━━━━━ DATA LISTING

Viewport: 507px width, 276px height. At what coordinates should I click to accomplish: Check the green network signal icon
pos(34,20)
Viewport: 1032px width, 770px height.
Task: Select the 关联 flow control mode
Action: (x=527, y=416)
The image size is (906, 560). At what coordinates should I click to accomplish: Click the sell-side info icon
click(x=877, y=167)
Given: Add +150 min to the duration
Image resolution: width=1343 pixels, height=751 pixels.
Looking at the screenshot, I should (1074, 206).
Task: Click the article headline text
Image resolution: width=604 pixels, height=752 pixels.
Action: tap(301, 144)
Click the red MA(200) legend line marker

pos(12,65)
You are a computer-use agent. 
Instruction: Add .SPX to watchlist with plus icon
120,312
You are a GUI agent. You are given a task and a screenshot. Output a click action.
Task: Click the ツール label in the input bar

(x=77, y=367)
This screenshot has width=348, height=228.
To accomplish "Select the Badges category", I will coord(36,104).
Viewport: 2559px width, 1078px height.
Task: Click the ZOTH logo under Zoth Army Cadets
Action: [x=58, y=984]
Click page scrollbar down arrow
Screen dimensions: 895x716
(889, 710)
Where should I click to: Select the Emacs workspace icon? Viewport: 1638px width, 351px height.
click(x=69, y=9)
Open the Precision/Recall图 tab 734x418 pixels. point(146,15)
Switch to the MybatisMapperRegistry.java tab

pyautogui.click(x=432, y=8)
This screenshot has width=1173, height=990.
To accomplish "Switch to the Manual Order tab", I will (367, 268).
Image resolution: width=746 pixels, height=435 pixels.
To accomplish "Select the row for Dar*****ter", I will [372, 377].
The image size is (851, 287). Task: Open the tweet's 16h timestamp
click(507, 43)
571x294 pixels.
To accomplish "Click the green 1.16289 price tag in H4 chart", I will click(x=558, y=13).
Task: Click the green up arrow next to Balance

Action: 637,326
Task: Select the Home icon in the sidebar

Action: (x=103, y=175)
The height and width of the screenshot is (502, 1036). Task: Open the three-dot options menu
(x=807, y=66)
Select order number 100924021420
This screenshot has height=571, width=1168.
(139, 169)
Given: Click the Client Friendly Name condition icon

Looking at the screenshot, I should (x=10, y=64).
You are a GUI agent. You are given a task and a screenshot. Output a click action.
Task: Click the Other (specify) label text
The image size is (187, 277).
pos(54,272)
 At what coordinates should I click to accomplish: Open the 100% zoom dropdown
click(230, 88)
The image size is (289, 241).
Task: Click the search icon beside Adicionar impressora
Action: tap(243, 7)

━━━━━━━━━━

YOUR OBJECTIVE
Your task is to reproduce all the records above exactly as they appear.

COMPLETED EXERCISE
Viewport: 507px width, 276px height. At what coordinates should I click to accomplish: Check the green network signal icon
pos(34,20)
Viewport: 1032px width, 770px height.
Task: Select the 关联 flow control mode
Action: (x=527, y=416)
The image size is (906, 560). At what coordinates should I click to accomplish: Click the sell-side info icon
click(x=877, y=167)
Given: Add +150 min to the duration
Image resolution: width=1343 pixels, height=751 pixels.
Looking at the screenshot, I should (1074, 206).
Task: Click the article headline text
Image resolution: width=604 pixels, height=752 pixels.
Action: tap(301, 144)
Click the red MA(200) legend line marker

pos(12,65)
You are a computer-use agent. 
Instruction: Add .SPX to watchlist with plus icon
120,312
You are a GUI agent. You are given a task and a screenshot. Output a click action.
Task: Click the ツール label in the input bar

(x=77, y=367)
This screenshot has width=348, height=228.
To accomplish "Select the Badges category", I will coord(36,104).
Viewport: 2559px width, 1078px height.
Task: Click the ZOTH logo under Zoth Army Cadets
Action: [x=58, y=984]
Click page scrollbar down arrow
Screen dimensions: 895x716
(889, 710)
Where should I click to: Select the Emacs workspace icon? Viewport: 1638px width, 351px height.
click(x=69, y=9)
Open the Precision/Recall图 tab 734x418 pixels. point(146,15)
Switch to the MybatisMapperRegistry.java tab

pyautogui.click(x=432, y=8)
This screenshot has width=1173, height=990.
To accomplish "Switch to the Manual Order tab", I will (367, 268).
Image resolution: width=746 pixels, height=435 pixels.
To accomplish "Select the row for Dar*****ter", I will [372, 377].
The image size is (851, 287). Task: Open the tweet's 16h timestamp
click(507, 43)
571x294 pixels.
To accomplish "Click the green 1.16289 price tag in H4 chart", I will click(x=558, y=13).
Task: Click the green up arrow next to Balance

Action: 637,326
Task: Select the Home icon in the sidebar

Action: (x=103, y=175)
The height and width of the screenshot is (502, 1036). Task: Open the three-dot options menu
(x=807, y=66)
Select order number 100924021420
This screenshot has height=571, width=1168.
(139, 169)
Given: Click the Client Friendly Name condition icon

Looking at the screenshot, I should (x=10, y=64).
You are a GUI agent. You are given a task and a screenshot. Output a click action.
Task: Click the Other (specify) label text
The image size is (187, 277).
pos(54,272)
 At what coordinates should I click to accomplish: Open the 100% zoom dropdown
click(230, 88)
The image size is (289, 241).
Task: Click the search icon beside Adicionar impressora
Action: tap(243, 7)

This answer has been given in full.